To be sure, clothes do more than that. I would not venture out naked in Nome in November, and that has as much to do with common sense as it does with modesty. Swimming trunks would serve for modesty, but I would be wearing my heaviest parka and mukluks, clothing as protection from the elements. Or sometimes clothes are protection from other dangers, like a bulletproof vest or a beekeeper’s hood or a construction worker’s hardhat.

“Hardhat” is an example—at least in my mind—of an article of clothing or gear which bridged the gap between simple protection and political statement. Back in the 60’s, when the Vietnam issue had the country divided so, college peaceniks and blue collar workers were especially bitterly opposed—spoiled punks versus patriots who worked for a living (and were more likely to be drafted), in Joe Sixpack’s view. I remember passing a construction site and seeing the customary sign “Only Hardhats Allowed” and actually thinking that it was a thumb in the eye of us spoiled punks (“Stay the hell out if you know what’s good for you!”). Ever since then, at least for me, “hardhat” has been shorthand for a sociopolitical stance.

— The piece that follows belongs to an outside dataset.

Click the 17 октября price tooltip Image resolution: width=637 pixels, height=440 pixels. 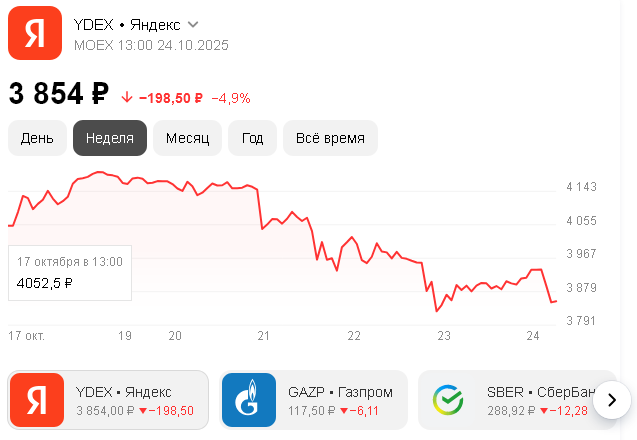click(x=70, y=272)
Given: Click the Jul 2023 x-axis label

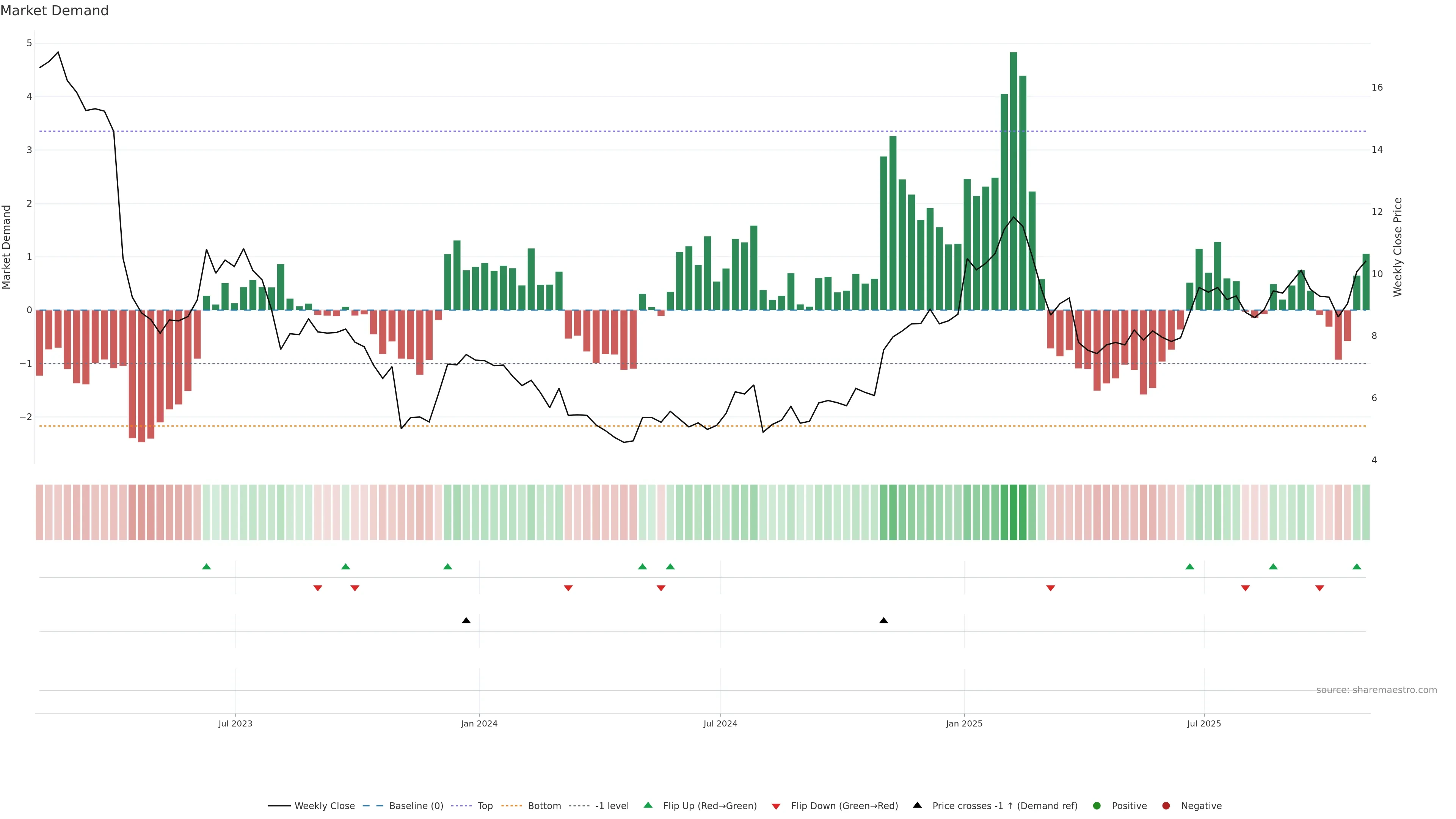Looking at the screenshot, I should click(x=235, y=723).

If practical clothing tries (but fails) to be mute, other outfits shout loud. Lawyer friends tell me that, more and more, in the privacy of their offices it is always “casual Friday”: polo shirts, jeans, running shoes, whatever. But when those lawyers are due in court, out come the wingtips and the power suits, and (see above) one could argue that that outfit, also, is protective gear. After all, they have professional image and reputation to protect. And they are about to stand in front of a judge whose somber judicial robes will trump whatever Brooks Brothers can offer.

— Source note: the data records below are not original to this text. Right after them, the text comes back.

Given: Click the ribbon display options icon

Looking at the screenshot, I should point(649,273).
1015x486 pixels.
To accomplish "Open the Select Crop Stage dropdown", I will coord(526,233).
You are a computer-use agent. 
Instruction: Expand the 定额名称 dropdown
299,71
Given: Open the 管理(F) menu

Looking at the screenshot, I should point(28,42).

Speaking of which, we academics have our special power outfit, of course, the academic gown, that remnant of the Middle Ages complete with resplendent hood. We usually wear it only once a year, at Commencement, but what a flock of peacocks (even the peahens are peacocks on that day) we make! And, human nature being what it is, the outfit is not complete without an attitude of casual boredom to accompany it (“It’s a pain to wear this get-up, but one has one’s obligations, you know.”). There was a professor at my undergraduate school who did wear the gown every day (sans hood, thank goodness). He turned the highly symbolic—there’s the word that has been lurking around the edges of this discussion—into the highly practical. Not only did he never have to worry about what to wear, but we always suspected that in the sweltering days of May and September he was nekkid as a jaybird underneath, a trick your parish priest can pull off, too, should he choose to wear his cassock.

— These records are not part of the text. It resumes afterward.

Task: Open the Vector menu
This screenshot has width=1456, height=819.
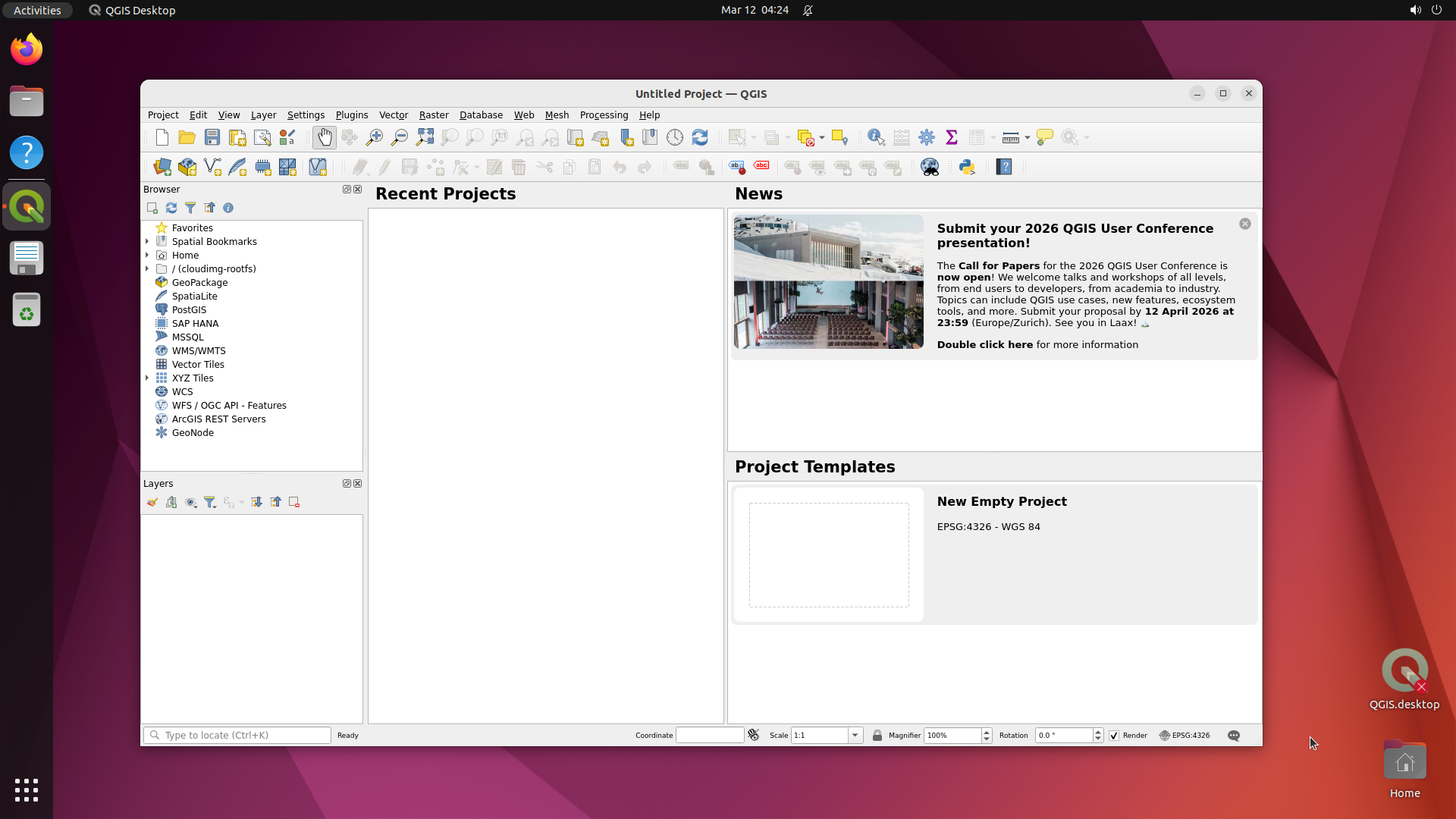Action: tap(393, 115)
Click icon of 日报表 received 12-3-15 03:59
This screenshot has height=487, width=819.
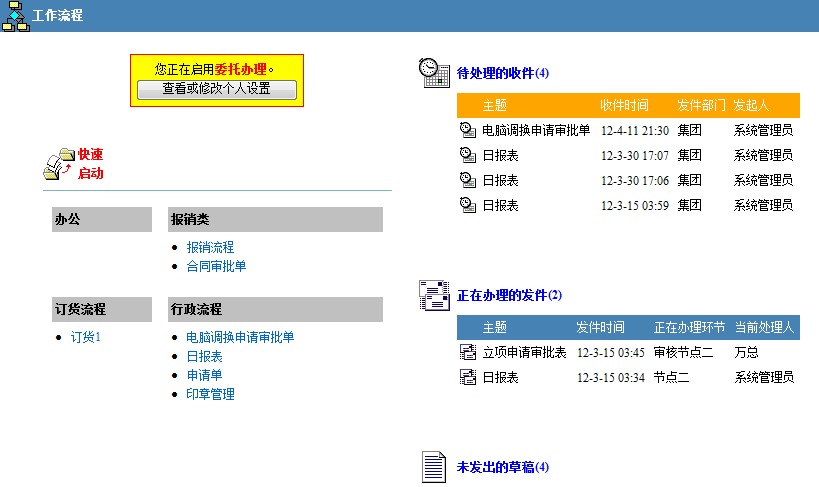(467, 205)
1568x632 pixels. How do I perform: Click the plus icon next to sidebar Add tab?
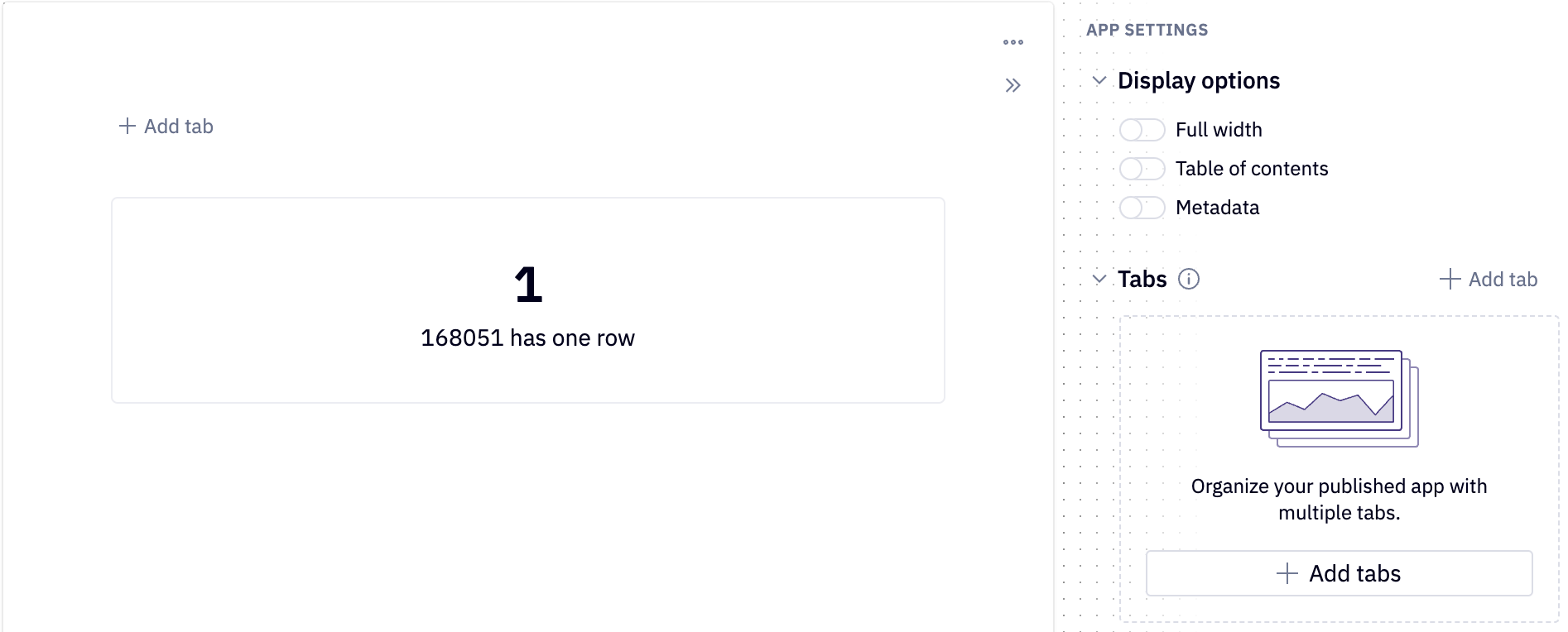[1450, 280]
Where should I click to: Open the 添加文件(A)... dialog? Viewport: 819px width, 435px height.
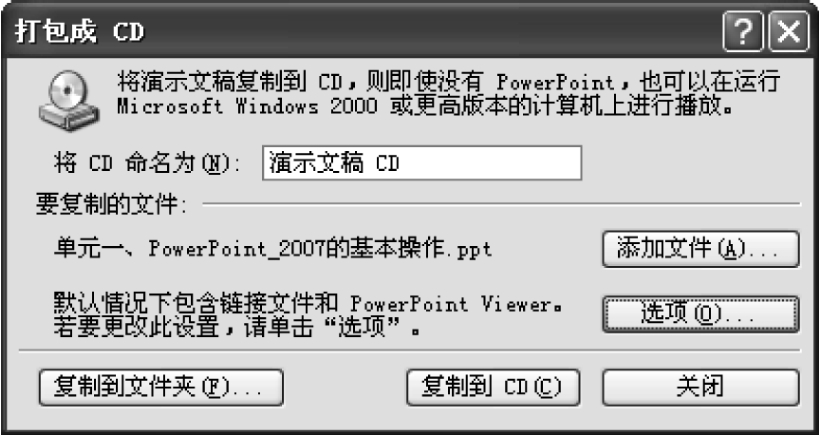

The cassock and the academic gown are also uniforms, even if the priest and the professor can freely choose whether to wear them or not. The policeman, the general, the Playboy Bunny, and the guy that works at Jack’s Greasy Chicken Shack have no such choice. The difference is that the cop and the brasshat probably take pride in their uniforms while the Bunny and the frycook at Jack’s might resent such sartorial slavery. Uniforms, it has been pointed out, take away or at least tamp down one’s individuality. Of all outfits, uniforms say the least about the individual, they mold the individual to the group, they discourage the rogue in us. This is why there is always a push somewhere to put uniforms on school kids and why there was always a (perceived) difference between the tarted up sweeties in the public high school and the demure maidens at St. Stanislaus, with their white blouses and dark blue jumpers. A few years ago our department chairman announced that next semester we would finally get our department uniforms. One of my slower colleagues gave an audible gasp before he realized that the chairman was having his little joke.

He gasped because no other group, I think, takes more pride in individuality—surely tenure has something to do with it—than does a college faculty, and as society in general gets more casual so does your average professor. “My brazen intellect is protection enough for me,” we seem to say. “I don’t need jacket and tie on top of it.” My own academic/sartorial career followed a well-worn path. As a grad student barely older than the freshmen I was employed to teach, I wore jacket and tie and even carried an attache case (O, the memory still stings!) to protect myself. Later, the jacket and tie came off, except for a few years when I had the misfortune to be a low-level administrator (you never knew when you might have to sit in on a meeting with the dean). For the last dozen years my outfit has been unvarying. This man who did not get west of the Mississippi until he was twenty-two now wears—day in and day out—boots, jeans, denim shirt, vest and bolo tie.

So sometimes I have to wrestle with the embarrassing question, “When does an outfit become a costume?”